Required work
Retype the rows starting with the line containing "What do you see at coordinates (1407, 326)" and ending with the line containing "center [1407, 326].", both included, with each line copied verbatim. Leave the pictures out of your answer.

Given entries
.....
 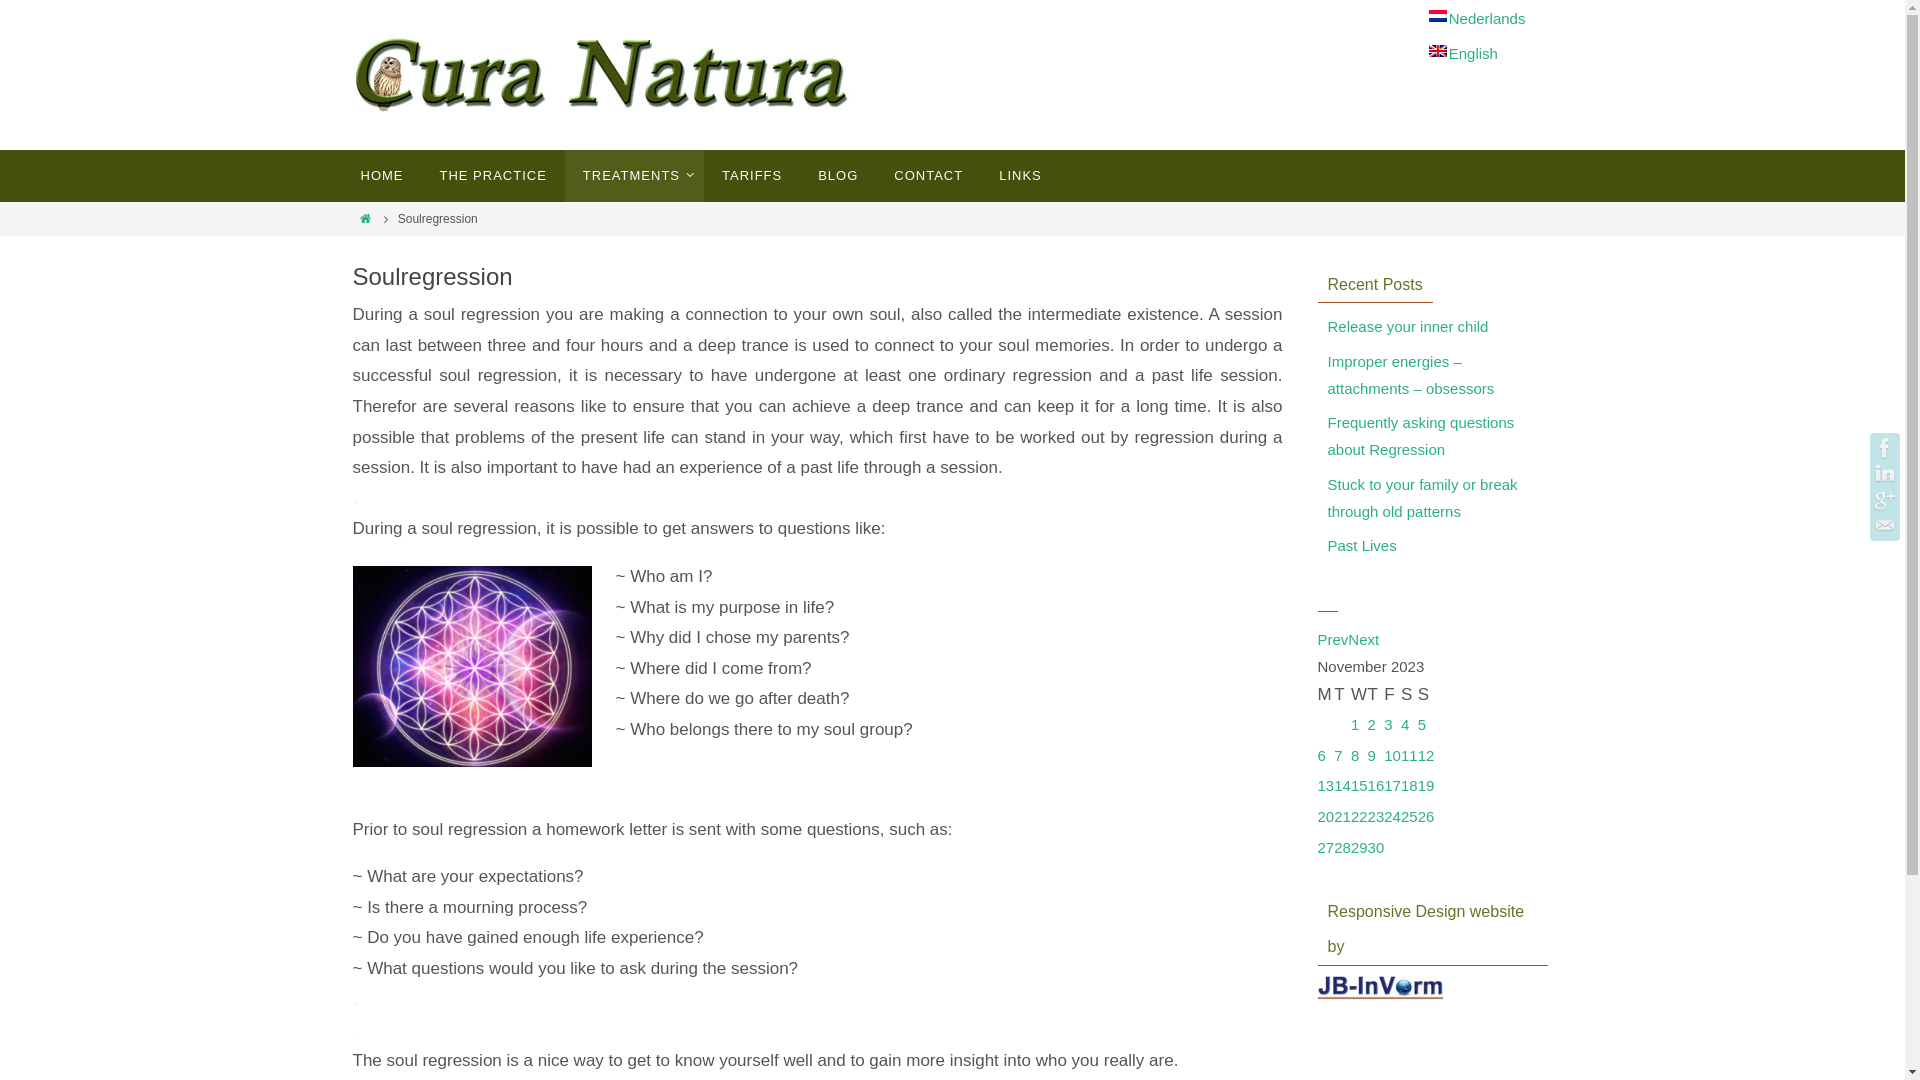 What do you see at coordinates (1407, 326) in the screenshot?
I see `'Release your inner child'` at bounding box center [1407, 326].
.....
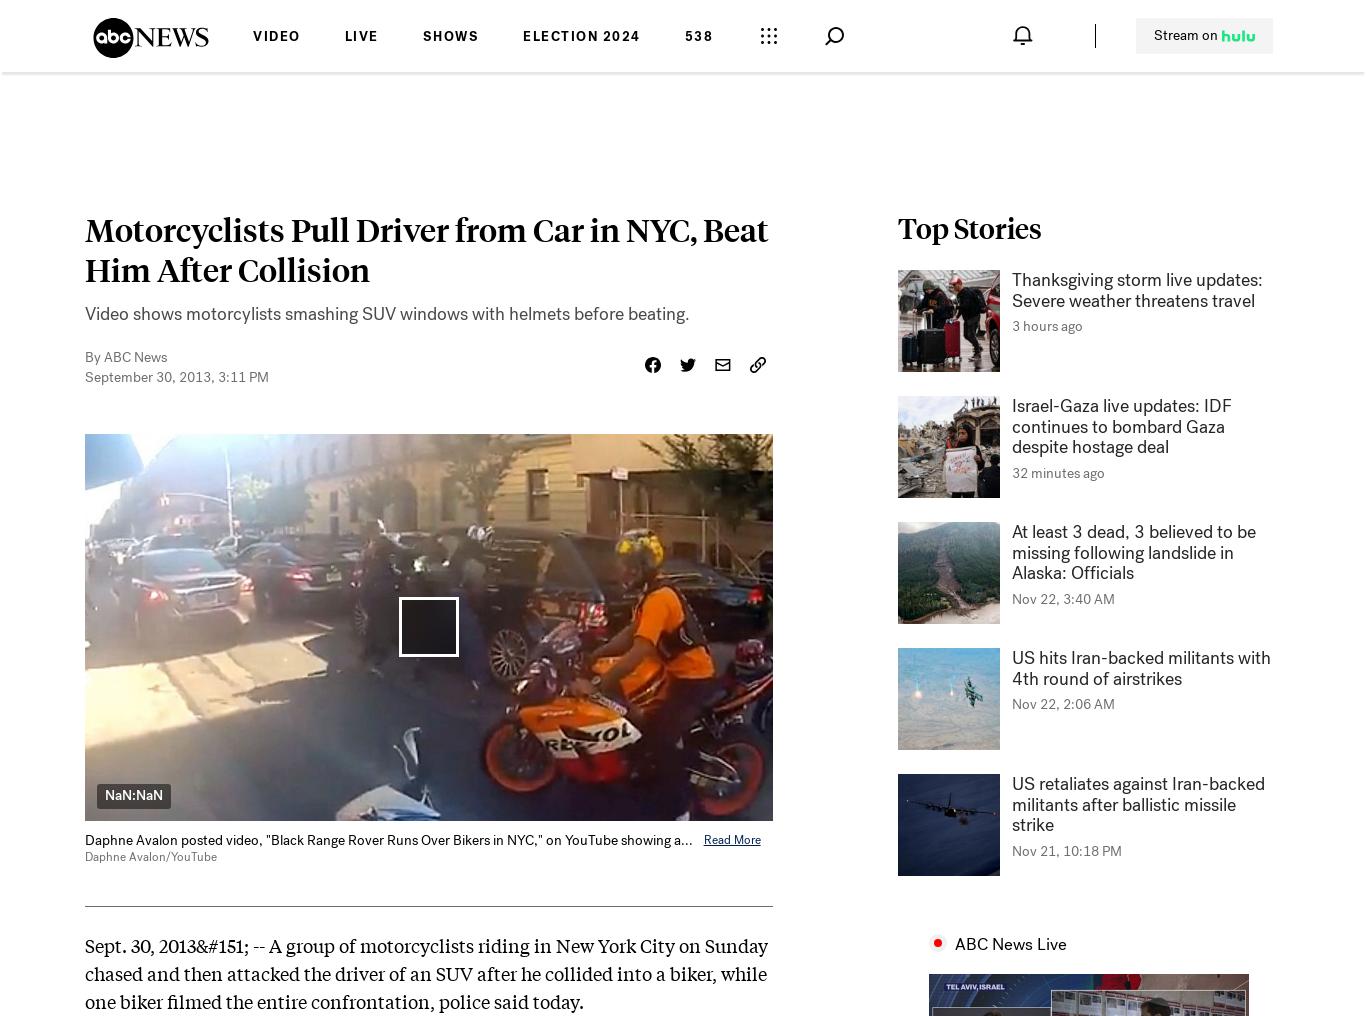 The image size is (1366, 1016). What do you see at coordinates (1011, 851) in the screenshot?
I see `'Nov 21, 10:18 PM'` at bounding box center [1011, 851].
.....
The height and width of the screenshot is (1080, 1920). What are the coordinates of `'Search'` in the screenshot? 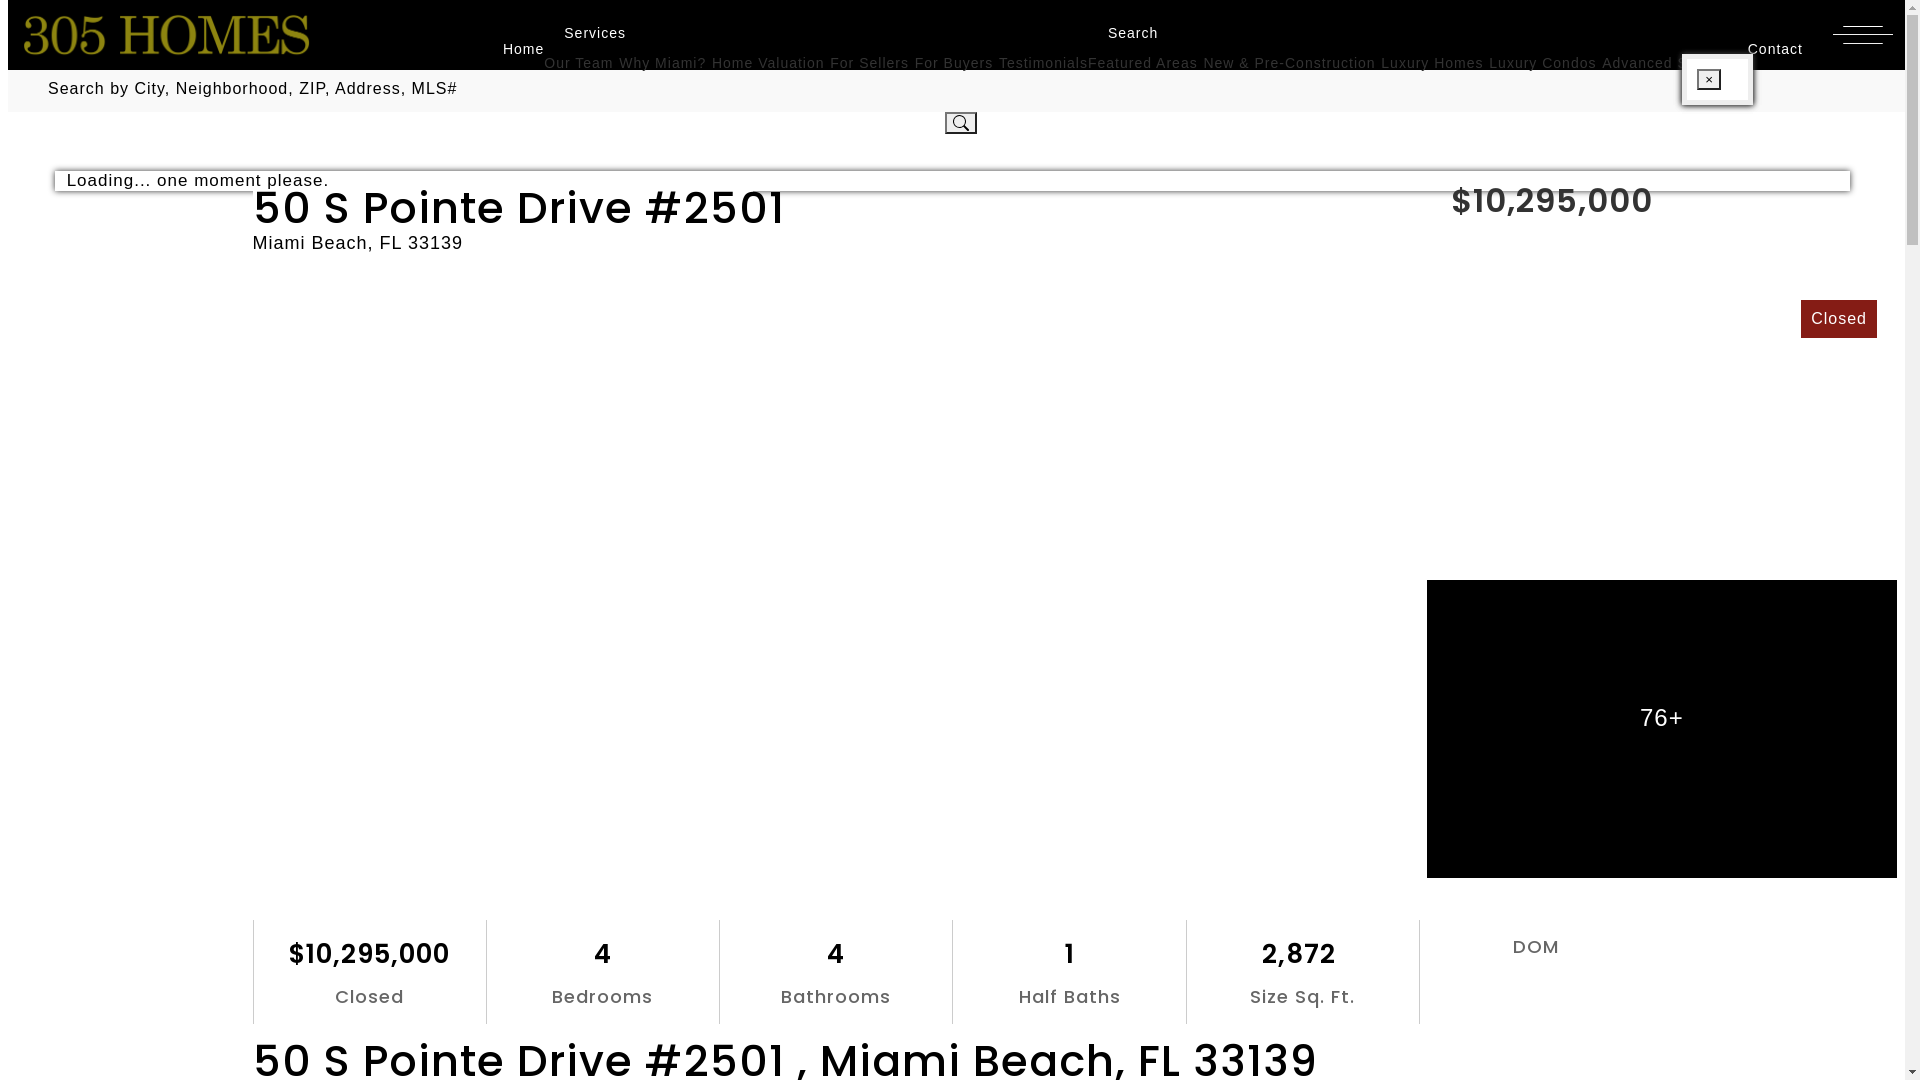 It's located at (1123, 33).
.....
Correct answer
  What do you see at coordinates (1407, 326) in the screenshot?
I see `'Release your inner child'` at bounding box center [1407, 326].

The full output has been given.